*** Extract to read Section Begins ***
27/28 June 2023
In December 2022, the U.S. Food and Drug Administration (FDA) has announced the availability of a draft guidance for industry entitled "Statistical Approaches to Establishing Bioequivalence". When finalized, the new document will replace the previous version, which was issued in February 2001.
The draft document can be downloaded on the FDA's website. Comments and suggestions could be submitted within 60 days after publication in the Federal Register (until 04 February 2023). After this deadline, the comments received have now been published.
Comments from the following companies/organizations and persons were published in the Federal Register:
Some stakeholders, like the Association for Accessible Medicines (AAM) have several requests for clarification. Bristol Myers Squibb (BMS) "requests that clarification be provided in the ability to use replacement subjects in the BE analysis" and that "clarification be added on what the agency would consider highly variable." Novartis suggests "clarifying which part this guideline would be applicable to biosimilar developments." Bayer writes that "there seems to be a contradictory statement regarding whether replacements of dropouts are allowed or not." Furthermore, it is "unclear what is meant by highly variable drug product." Takeda says, that "in general, more clarity on what are relevant estimands in the BE setting would be valuable information to support product development."
*** Extract to read Section Ends ***
*** Records provided Section Begins ***
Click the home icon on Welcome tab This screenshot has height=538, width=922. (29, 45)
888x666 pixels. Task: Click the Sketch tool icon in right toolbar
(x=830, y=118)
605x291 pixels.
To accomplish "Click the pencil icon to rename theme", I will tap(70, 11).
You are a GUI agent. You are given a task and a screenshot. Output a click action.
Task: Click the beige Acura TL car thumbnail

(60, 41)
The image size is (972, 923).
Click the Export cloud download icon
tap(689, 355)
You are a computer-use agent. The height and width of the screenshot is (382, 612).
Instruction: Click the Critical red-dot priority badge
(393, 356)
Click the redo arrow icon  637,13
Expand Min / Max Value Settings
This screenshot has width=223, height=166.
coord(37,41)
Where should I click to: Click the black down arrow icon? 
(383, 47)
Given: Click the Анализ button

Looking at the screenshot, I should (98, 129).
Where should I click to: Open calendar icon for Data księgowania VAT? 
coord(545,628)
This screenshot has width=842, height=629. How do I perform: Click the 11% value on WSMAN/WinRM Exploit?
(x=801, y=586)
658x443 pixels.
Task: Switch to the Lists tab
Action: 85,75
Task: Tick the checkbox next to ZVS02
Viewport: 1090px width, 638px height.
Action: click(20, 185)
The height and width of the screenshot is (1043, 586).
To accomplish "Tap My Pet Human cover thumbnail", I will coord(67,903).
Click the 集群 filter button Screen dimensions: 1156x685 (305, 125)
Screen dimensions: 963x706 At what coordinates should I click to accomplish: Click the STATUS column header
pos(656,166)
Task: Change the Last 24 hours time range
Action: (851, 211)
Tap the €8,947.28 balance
*** Records provided Section Ends ***
=== Task brief ===
Write a continuation of the text on comments about the FDA's draft bioequivalence guidance, starting after its last sentence. The records are separate material, unrelated to the text.

=== Written response ===
The comments from the International Pharmaceutical Aerosol Consortium on Regulation & Science (IPAC-RS) contain a detailed feedback on the Similarity Index (f2).
Biotechnology Innovation Organization (BIO) writes that "this updated version of the guidance provides useful examples that will assist sponsors/applicants. In particular, the section on adaptive study designs is beneficial. At a high level, BIO suggests that for some newer treatment modalities with limited or no systemic pharmacokinetic exposure, Comparative Clinical Endpoint Bioequivalence Studies may not be the most appropriate choice."
The Humane Society of the U.S. (HSUS) and the Humane Society Legislative Fund (HSLF) point out that "the draft guidance does not address the Biopharmaceutics Classification System (BCS) based biowaiver."